Let’s start with some good news first involving the overall market. It turns out there have been two recent “signals” that portend nicely higher prices going forward.
One occurred in early November, where not only did the major indexes score big gains, but the S&P 500 did something that’s very rare—it rose at least 1.5% on three straight trading days. Since 1970, that’s only occurred nine other times. And as with most shows of unusual strength, it usually leads to great things. Three straight days of gains that big has a history of representing a solid kickoff to future gains. To be fair, the signal does have one drawback: About half the time, the market suffered a good-sized correction soon after the signal (if it occurred near a bear market bottom, a retest wasn’t unusual).
The second positive factor comes from seasonality. The market tends to have a “best six months” (November through April) that over decades has produced most of the overall gains, while the “worst six months” (May through October) have historically produced little to brag about.
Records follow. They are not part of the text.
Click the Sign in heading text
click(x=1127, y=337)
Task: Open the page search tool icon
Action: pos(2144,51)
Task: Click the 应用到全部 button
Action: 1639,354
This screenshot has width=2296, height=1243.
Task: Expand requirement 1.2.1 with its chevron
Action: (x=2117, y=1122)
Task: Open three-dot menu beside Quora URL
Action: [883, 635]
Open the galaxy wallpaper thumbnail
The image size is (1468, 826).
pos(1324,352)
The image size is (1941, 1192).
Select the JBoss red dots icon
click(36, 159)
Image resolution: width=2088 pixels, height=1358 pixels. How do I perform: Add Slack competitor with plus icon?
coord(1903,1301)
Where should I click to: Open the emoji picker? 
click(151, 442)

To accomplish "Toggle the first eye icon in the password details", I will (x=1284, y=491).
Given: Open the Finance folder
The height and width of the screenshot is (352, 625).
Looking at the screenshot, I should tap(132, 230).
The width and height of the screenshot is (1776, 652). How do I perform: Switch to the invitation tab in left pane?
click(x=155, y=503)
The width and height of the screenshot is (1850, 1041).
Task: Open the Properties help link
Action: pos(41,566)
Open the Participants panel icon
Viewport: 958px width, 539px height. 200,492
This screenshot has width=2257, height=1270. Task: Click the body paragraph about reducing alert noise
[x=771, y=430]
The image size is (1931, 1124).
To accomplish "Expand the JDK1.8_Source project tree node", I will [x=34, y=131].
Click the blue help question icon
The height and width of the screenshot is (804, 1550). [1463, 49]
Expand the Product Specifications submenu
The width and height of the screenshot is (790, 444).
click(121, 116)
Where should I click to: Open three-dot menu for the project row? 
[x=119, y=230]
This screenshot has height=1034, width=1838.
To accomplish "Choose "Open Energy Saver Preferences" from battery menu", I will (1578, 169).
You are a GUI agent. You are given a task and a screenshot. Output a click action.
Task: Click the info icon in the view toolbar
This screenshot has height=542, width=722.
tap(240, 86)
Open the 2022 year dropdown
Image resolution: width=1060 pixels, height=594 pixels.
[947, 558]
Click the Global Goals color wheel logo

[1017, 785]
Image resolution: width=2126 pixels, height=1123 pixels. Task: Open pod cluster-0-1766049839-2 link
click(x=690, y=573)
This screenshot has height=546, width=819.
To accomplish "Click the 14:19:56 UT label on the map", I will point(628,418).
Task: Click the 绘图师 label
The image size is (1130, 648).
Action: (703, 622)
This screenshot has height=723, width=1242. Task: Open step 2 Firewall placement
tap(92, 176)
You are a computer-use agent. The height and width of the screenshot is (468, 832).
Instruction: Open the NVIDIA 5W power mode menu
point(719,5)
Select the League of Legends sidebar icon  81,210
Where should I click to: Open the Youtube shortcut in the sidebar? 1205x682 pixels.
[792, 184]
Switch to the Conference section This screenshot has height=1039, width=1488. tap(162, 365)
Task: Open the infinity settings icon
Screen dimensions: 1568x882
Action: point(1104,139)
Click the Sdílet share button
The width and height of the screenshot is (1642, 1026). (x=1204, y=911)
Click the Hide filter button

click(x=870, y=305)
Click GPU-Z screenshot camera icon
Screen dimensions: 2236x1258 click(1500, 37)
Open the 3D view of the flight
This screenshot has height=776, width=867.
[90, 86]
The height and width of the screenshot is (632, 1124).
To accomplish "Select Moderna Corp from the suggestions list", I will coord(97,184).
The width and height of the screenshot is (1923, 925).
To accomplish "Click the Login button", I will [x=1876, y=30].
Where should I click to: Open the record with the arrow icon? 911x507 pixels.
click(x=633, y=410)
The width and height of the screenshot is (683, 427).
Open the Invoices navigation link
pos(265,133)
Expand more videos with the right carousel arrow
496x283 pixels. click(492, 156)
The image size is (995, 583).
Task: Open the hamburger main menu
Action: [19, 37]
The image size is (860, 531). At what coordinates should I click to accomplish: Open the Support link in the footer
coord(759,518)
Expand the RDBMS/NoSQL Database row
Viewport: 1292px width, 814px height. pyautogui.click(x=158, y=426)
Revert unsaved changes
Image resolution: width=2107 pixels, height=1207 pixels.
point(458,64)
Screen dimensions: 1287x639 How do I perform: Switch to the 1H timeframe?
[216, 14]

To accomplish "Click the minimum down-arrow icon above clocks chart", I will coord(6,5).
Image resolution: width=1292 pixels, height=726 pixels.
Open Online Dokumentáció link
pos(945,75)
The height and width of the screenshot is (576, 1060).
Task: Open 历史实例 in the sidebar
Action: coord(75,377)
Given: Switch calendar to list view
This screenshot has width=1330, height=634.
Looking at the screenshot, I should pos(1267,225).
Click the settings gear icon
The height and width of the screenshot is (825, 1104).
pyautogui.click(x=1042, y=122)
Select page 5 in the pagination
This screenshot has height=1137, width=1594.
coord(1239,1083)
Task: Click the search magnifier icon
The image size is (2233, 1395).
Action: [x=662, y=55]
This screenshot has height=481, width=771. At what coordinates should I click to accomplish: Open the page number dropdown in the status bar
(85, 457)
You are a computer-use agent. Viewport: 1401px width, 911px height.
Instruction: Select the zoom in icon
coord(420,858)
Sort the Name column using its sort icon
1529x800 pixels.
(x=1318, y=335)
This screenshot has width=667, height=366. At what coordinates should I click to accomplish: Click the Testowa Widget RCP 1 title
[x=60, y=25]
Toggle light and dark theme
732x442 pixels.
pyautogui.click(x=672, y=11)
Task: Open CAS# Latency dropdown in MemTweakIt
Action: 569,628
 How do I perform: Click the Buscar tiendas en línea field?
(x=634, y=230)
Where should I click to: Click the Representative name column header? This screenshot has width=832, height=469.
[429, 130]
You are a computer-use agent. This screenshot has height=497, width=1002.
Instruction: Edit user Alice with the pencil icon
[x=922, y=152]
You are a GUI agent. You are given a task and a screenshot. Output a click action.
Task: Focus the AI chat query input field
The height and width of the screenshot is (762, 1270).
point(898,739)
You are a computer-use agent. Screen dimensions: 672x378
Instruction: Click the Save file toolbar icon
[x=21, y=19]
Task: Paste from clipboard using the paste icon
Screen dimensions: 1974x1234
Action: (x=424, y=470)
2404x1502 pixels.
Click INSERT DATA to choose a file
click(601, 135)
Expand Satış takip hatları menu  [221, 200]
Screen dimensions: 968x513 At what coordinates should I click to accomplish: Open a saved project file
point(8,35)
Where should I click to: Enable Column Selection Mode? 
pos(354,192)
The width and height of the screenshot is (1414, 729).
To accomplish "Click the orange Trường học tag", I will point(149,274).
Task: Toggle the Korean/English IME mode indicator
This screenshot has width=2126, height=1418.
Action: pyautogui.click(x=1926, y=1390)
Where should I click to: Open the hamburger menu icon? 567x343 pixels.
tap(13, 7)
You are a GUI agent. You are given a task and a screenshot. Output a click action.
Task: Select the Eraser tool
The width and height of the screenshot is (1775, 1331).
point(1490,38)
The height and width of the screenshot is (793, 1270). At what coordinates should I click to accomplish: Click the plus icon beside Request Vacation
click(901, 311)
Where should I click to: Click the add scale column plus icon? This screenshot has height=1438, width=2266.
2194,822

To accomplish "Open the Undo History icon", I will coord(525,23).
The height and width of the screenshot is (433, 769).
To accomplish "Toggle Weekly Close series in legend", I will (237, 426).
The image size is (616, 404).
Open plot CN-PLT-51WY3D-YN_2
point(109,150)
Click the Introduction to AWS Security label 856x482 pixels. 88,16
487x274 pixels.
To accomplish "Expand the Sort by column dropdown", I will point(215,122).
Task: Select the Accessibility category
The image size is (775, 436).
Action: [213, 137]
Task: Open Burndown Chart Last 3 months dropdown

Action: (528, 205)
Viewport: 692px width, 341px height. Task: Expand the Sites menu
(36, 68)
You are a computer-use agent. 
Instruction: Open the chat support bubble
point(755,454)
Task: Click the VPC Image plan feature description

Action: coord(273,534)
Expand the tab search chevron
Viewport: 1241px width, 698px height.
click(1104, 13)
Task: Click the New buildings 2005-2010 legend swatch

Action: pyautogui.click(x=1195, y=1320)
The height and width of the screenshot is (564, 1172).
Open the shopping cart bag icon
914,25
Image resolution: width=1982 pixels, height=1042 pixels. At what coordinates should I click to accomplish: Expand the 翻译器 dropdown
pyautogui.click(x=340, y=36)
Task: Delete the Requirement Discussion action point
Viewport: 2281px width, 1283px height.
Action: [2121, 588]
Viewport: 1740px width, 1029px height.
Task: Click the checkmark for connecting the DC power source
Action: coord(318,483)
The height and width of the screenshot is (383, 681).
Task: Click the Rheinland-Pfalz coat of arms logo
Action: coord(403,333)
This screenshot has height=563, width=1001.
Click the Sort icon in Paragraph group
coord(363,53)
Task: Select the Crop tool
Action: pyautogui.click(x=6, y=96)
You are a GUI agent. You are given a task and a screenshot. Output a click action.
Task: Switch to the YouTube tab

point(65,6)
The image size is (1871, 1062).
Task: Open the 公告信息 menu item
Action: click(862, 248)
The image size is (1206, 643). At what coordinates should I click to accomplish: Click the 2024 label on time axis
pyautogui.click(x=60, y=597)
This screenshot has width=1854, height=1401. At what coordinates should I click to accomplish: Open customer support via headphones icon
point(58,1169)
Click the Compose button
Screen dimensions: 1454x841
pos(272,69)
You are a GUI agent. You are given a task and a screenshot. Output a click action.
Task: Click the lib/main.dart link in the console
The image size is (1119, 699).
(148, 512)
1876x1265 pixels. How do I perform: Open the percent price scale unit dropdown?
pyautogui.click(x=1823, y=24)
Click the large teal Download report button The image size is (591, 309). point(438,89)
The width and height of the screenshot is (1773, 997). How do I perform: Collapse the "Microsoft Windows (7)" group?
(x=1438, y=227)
However, it turns out when the market stages a solid gain in the “worst-six-month” period, it almost always portends further good things for the ensuing “best-six-month” period. And that has occurred this year: 2020 saw the Dow up more than 8% during the May-October time frame for just the 12th time since 1950. On average, those 12 times saw the Dow rise as much as another 14% during the next six months!
None of this means it’s up and away from here. But it’s confirmation of many other pieces of longer-term evidence I see that this is a bull market and the next major move is likely to be up.
3 Growth Stocks Bucking Recent Growth
One thing I like to keep an eye on is recent breakouts to see how they fare. For instance, take a look at Axon Enterprise (AAXN), which gapped to new highs recently; Zendesk (ZEN), which exploded to new highs after its October pullback to the 50-day line; and Farfetch (FTCH), which went vertical after inking a deal with Alibaba. If you start seeing two or all three of these really give up the ghost (AAXN below 105, ZEN below 107, FTCH back to its breakout level of 32) it would tell you this likely isn’t just a coincidence.
Ultragenyx Stock is a Buy
We’ll see how it goes, but in the meantime, I’m keeping my eyes open for areas that have a growth story that are acting well. Right now, I’m seeing a decent amount of those in biotech, and one of the stronger names in that area is Ultragenyx (RARE) stock.
The market for rare diseases is underserved, with diagnoses of rarely seen medical conditions taking up to 10 years while available treatments often don’t exist. Ultragenyx is focused on filling this void by developing products for treating ultra-rare, debilitating genetic diseases. The company has a diverse drug candidate portfolio that addresses diseases where the unmet medical need is high and biology for treatment is clear. Its recent successes include Mepsevii, which was approved in 2017 for the treatment of an inherited condition known as Sly syndrome. Then there’s the firm’s Crysvita therapy for treating patients with tumor-induced osteomalacia (TIO), which causes weakened and softened bones; that was approved by the FDA in June. And there’s also Dojolvi, which treats adult patients with long-chain fatty acid oxidation disorder. In terms of the pipeline, Ultragenyx has two gene therapy candidates in Phase 2 trials (expectations are that Phase 3 will soon begin), including DTX301 (for treating ornithine transcarbamylase (OTC) deficiency) and DTX401 (a potential treatment for Glycogen Storage Disease Type 1a (GSDIa). On the financial front, Ultragenyx is storming out of the development stage—in Q3, revenues leapt 216%, while total revenue for the first nine months of 2020 was $180 million (up 163%). Analysts foresee continued revenue increases of between 90% and 100% in the coming two quarters as Ultragenyx remains active (including its recent collaboration with Solid Biosciences to develop and commercialize new gene therapies for Duchenne muscular dystrophy). For 2021 as a whole, Wall Street sees the top line expanding 33%, which could prove conservative. Encouragingly, an Ultragenyx stock share offering last week was gobbled up with no trouble despite the market’s plunge. Overall, it’s a compelling story.
As for Ultragenyx stock, it had a nice recovery from the March market crash, and after a three-month rest, has lifted out of a multi-year base on solid trading volume. Biotech stocks are always somewhat risky, but RARE looks like it’s early in a new run.